### What the exercise asks
Return the records that follow, unchanged and complete.

Top of Dataset entries

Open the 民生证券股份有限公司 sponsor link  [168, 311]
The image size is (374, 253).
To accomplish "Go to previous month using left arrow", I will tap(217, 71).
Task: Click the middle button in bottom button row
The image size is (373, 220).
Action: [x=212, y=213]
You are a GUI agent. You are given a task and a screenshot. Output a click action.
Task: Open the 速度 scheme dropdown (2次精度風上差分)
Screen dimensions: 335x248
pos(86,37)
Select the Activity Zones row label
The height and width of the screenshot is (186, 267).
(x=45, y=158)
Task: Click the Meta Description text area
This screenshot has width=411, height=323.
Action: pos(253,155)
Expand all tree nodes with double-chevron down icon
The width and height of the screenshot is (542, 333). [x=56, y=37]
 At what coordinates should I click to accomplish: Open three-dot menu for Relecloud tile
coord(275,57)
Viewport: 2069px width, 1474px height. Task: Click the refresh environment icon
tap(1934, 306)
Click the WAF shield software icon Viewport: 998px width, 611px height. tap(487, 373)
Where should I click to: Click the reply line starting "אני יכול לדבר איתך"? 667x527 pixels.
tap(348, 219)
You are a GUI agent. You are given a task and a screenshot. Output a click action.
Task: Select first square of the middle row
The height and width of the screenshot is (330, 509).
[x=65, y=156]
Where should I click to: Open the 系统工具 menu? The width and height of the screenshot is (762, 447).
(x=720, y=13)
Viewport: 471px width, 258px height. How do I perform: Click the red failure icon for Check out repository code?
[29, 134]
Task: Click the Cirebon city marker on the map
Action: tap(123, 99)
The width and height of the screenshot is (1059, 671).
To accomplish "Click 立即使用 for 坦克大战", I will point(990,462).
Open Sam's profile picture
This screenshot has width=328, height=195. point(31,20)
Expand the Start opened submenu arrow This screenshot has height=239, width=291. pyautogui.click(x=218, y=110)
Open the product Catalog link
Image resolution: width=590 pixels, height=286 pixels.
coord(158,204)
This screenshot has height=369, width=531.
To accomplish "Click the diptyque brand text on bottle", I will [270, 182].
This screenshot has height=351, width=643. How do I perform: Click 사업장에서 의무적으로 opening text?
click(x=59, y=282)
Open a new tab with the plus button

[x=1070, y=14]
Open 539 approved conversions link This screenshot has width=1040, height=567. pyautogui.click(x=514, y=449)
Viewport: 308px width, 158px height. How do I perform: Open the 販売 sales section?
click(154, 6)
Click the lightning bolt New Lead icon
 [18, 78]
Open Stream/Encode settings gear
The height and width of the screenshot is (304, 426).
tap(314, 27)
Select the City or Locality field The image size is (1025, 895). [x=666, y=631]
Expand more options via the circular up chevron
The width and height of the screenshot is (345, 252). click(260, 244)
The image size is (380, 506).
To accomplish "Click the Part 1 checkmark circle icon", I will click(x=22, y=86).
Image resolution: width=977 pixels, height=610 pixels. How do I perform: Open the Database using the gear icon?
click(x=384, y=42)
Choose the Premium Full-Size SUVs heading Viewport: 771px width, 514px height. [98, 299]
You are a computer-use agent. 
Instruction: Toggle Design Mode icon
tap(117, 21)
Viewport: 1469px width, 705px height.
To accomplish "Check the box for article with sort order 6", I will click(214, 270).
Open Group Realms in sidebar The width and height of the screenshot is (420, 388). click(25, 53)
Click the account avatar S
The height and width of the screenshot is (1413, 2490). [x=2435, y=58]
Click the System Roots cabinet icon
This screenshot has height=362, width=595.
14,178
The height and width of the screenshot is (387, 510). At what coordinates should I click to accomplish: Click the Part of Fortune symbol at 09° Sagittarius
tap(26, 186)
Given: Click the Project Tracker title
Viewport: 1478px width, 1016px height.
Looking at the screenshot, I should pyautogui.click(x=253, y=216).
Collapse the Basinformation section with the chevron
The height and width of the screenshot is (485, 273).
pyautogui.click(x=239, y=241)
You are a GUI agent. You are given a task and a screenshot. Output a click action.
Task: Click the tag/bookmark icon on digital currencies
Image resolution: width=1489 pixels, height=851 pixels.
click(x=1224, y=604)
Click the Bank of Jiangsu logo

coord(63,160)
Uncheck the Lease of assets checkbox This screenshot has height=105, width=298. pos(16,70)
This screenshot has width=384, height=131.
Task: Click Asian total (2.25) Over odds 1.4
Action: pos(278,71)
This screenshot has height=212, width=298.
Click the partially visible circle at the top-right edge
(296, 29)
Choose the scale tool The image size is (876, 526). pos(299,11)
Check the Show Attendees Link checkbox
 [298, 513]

Bottom of Dataset entries

### Output below
Open the 民生证券股份有限公司 sponsor link  [168, 311]
The image size is (374, 253).
To accomplish "Go to previous month using left arrow", I will tap(217, 71).
Task: Click the middle button in bottom button row
The image size is (373, 220).
Action: [x=212, y=213]
You are a GUI agent. You are given a task and a screenshot. Output a click action.
Task: Open the 速度 scheme dropdown (2次精度風上差分)
Screen dimensions: 335x248
pos(86,37)
Select the Activity Zones row label
The height and width of the screenshot is (186, 267).
(x=45, y=158)
Task: Click the Meta Description text area
This screenshot has width=411, height=323.
Action: pos(253,155)
Expand all tree nodes with double-chevron down icon
The width and height of the screenshot is (542, 333). [x=56, y=37]
 At what coordinates should I click to accomplish: Open three-dot menu for Relecloud tile
coord(275,57)
Viewport: 2069px width, 1474px height. Task: Click the refresh environment icon
tap(1934, 306)
Click the WAF shield software icon Viewport: 998px width, 611px height. tap(487, 373)
Where should I click to: Click the reply line starting "אני יכול לדבר איתך"? 667x527 pixels.
tap(348, 219)
You are a GUI agent. You are given a task and a screenshot. Output a click action.
Task: Select first square of the middle row
The height and width of the screenshot is (330, 509).
[x=65, y=156]
Where should I click to: Open the 系统工具 menu? The width and height of the screenshot is (762, 447).
(x=720, y=13)
Viewport: 471px width, 258px height. How do I perform: Click the red failure icon for Check out repository code?
[29, 134]
Task: Click the Cirebon city marker on the map
Action: tap(123, 99)
The width and height of the screenshot is (1059, 671).
To accomplish "Click 立即使用 for 坦克大战", I will point(990,462).
Open Sam's profile picture
This screenshot has width=328, height=195. point(31,20)
Expand the Start opened submenu arrow This screenshot has height=239, width=291. pyautogui.click(x=218, y=110)
Open the product Catalog link
Image resolution: width=590 pixels, height=286 pixels.
coord(158,204)
This screenshot has height=369, width=531.
To accomplish "Click the diptyque brand text on bottle", I will [270, 182].
This screenshot has height=351, width=643. How do I perform: Click 사업장에서 의무적으로 opening text?
click(x=59, y=282)
Open a new tab with the plus button

[x=1070, y=14]
Open 539 approved conversions link This screenshot has width=1040, height=567. pyautogui.click(x=514, y=449)
Viewport: 308px width, 158px height. How do I perform: Open the 販売 sales section?
click(154, 6)
Click the lightning bolt New Lead icon
 [18, 78]
Open Stream/Encode settings gear
The height and width of the screenshot is (304, 426).
tap(314, 27)
Select the City or Locality field The image size is (1025, 895). [x=666, y=631]
Expand more options via the circular up chevron
The width and height of the screenshot is (345, 252). click(260, 244)
The image size is (380, 506).
To accomplish "Click the Part 1 checkmark circle icon", I will click(x=22, y=86).
Image resolution: width=977 pixels, height=610 pixels. How do I perform: Open the Database using the gear icon?
click(x=384, y=42)
Choose the Premium Full-Size SUVs heading Viewport: 771px width, 514px height. [98, 299]
You are a computer-use agent. 
Instruction: Toggle Design Mode icon
tap(117, 21)
Viewport: 1469px width, 705px height.
To accomplish "Check the box for article with sort order 6", I will click(214, 270).
Open Group Realms in sidebar The width and height of the screenshot is (420, 388). click(25, 53)
Click the account avatar S
The height and width of the screenshot is (1413, 2490). [x=2435, y=58]
Click the System Roots cabinet icon
This screenshot has height=362, width=595.
14,178
The height and width of the screenshot is (387, 510). At what coordinates should I click to accomplish: Click the Part of Fortune symbol at 09° Sagittarius
tap(26, 186)
Given: Click the Project Tracker title
Viewport: 1478px width, 1016px height.
Looking at the screenshot, I should pyautogui.click(x=253, y=216).
Collapse the Basinformation section with the chevron
The height and width of the screenshot is (485, 273).
pyautogui.click(x=239, y=241)
You are a GUI agent. You are given a task and a screenshot. Output a click action.
Task: Click the tag/bookmark icon on digital currencies
Image resolution: width=1489 pixels, height=851 pixels.
click(x=1224, y=604)
Click the Bank of Jiangsu logo

coord(63,160)
Uncheck the Lease of assets checkbox This screenshot has height=105, width=298. pos(16,70)
This screenshot has width=384, height=131.
Task: Click Asian total (2.25) Over odds 1.4
Action: pos(278,71)
This screenshot has height=212, width=298.
Click the partially visible circle at the top-right edge
(296, 29)
Choose the scale tool The image size is (876, 526). pos(299,11)
Check the Show Attendees Link checkbox
 [298, 513]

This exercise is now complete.